CSAPP Experiment 4: Performance Optimization Experiment (Perflab)

       This series of articles is an experiment arranged by the basic course "Computer System" of the computer major of the University of Science and Technology of China. The textbook and content used in the class are the black book CSAPP. At that time, it took a lot of energy and detours. Now I will summarize each experiment. This article is the fourth Experiment - Performance Optimization Experiment (Perflab).
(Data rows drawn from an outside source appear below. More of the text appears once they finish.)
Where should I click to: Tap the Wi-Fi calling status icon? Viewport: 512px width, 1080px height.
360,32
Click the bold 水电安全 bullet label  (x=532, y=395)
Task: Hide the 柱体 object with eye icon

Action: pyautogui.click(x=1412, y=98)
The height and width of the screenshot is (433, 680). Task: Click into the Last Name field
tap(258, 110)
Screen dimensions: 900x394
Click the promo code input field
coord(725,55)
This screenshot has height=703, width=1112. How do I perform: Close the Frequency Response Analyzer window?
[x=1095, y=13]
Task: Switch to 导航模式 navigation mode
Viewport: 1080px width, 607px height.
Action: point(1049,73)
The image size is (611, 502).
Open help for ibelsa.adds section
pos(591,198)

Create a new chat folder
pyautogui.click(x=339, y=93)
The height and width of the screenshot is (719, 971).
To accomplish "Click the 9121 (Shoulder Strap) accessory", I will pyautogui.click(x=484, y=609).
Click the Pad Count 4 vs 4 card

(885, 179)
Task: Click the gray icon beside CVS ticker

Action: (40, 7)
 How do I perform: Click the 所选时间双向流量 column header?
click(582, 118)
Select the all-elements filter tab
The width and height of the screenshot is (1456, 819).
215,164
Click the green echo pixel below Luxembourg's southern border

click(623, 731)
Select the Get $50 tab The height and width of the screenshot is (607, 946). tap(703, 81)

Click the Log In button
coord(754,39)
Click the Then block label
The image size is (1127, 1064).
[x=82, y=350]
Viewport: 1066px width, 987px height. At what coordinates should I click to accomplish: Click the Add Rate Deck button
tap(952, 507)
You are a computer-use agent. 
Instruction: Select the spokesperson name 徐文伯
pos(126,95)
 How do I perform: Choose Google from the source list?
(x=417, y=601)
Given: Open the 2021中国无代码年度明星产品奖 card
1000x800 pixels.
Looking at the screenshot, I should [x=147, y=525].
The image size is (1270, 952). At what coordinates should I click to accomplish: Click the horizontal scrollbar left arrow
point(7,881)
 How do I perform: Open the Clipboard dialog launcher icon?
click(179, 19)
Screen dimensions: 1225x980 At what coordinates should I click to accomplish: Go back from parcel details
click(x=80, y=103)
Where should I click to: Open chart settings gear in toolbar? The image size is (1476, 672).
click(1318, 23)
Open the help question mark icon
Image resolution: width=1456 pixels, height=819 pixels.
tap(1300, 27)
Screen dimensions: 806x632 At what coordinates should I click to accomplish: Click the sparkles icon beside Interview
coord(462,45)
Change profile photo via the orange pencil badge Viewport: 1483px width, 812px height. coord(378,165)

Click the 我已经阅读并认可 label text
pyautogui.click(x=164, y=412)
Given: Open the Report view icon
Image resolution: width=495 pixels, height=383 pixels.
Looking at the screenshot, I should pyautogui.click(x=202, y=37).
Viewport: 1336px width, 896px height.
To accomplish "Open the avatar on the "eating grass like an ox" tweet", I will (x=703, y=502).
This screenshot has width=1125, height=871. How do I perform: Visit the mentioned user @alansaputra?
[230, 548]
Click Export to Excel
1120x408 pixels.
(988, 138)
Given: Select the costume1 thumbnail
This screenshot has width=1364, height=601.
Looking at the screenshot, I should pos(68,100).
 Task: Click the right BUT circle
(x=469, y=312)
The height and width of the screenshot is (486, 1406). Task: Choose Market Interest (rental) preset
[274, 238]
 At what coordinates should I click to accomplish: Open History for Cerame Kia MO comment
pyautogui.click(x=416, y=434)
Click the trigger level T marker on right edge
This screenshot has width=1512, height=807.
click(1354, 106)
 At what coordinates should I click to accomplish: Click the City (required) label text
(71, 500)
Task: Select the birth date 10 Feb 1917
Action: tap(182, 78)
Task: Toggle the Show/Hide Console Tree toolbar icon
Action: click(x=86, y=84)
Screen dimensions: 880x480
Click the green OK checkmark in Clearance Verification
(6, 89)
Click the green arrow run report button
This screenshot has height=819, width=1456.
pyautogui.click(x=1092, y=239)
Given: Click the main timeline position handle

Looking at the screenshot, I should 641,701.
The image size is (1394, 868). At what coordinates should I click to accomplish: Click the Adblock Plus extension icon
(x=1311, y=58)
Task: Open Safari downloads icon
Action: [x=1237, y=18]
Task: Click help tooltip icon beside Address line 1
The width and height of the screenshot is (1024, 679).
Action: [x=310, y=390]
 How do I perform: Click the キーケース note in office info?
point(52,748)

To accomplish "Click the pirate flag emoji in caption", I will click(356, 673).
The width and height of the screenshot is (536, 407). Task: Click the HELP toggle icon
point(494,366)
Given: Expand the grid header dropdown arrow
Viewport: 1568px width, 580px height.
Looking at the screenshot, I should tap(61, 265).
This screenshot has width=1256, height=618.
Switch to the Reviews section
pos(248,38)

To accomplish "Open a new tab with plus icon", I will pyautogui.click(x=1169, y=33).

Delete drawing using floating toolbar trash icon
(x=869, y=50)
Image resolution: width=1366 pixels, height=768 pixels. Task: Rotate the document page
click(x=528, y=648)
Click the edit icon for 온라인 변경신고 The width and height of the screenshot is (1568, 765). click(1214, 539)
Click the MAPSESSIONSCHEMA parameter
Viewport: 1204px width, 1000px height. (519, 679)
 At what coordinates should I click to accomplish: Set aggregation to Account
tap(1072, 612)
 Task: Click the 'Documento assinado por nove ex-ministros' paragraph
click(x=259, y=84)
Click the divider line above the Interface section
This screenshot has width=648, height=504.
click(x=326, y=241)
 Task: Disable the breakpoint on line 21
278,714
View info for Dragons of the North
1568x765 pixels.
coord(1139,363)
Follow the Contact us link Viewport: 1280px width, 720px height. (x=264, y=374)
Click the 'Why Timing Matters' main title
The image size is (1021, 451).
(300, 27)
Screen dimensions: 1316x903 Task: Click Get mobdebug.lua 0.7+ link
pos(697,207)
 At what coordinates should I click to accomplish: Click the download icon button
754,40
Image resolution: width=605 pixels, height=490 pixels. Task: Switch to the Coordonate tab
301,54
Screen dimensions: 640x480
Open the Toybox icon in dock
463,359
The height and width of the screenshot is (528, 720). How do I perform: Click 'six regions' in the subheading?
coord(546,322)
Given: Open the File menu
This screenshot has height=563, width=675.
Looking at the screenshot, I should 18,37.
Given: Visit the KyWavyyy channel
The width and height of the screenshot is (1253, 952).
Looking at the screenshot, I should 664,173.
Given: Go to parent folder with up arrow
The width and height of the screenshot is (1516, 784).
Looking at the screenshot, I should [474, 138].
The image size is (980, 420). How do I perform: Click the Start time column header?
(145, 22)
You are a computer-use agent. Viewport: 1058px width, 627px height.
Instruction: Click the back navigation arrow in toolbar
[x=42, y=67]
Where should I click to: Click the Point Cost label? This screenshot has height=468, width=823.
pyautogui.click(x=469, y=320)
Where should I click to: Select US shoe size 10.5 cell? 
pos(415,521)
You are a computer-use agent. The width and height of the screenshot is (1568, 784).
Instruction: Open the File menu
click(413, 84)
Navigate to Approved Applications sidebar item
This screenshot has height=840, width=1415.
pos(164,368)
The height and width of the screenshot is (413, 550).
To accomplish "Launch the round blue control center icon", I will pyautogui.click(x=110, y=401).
1. Experiment name: perflab

2. Experimental hours: 3

3. Experiment content and purpose:

       This experiment optimizes the image processing code. Image processing provides many functions that can be improved by optimization. In this lab, we'll consider two image processing operations: rotate , which rotates the image 90° counterclockwise, and smooth , which "smoothes" or "blurs" the image.

       For this experiment, we will consider the image to be represented by a two-dimensional matrix M  , and denote the pixel value at position (i, j) by M i,j . A pixel value is a triplet of red, green, and blue (RGB) values. We only consider square images. Let N denote the  number of rows (and columns) of the image. Rows and columns are numbered in C style - from 0 to N - 1  .

       Under this representation, the rotate  operation can be implemented simply by combining the following two matrix operations:

  • Transpose: For each (i,j), swap M i,j  with M j,i  .
  • Row Swap: Swap row i with row N  - 1 - i.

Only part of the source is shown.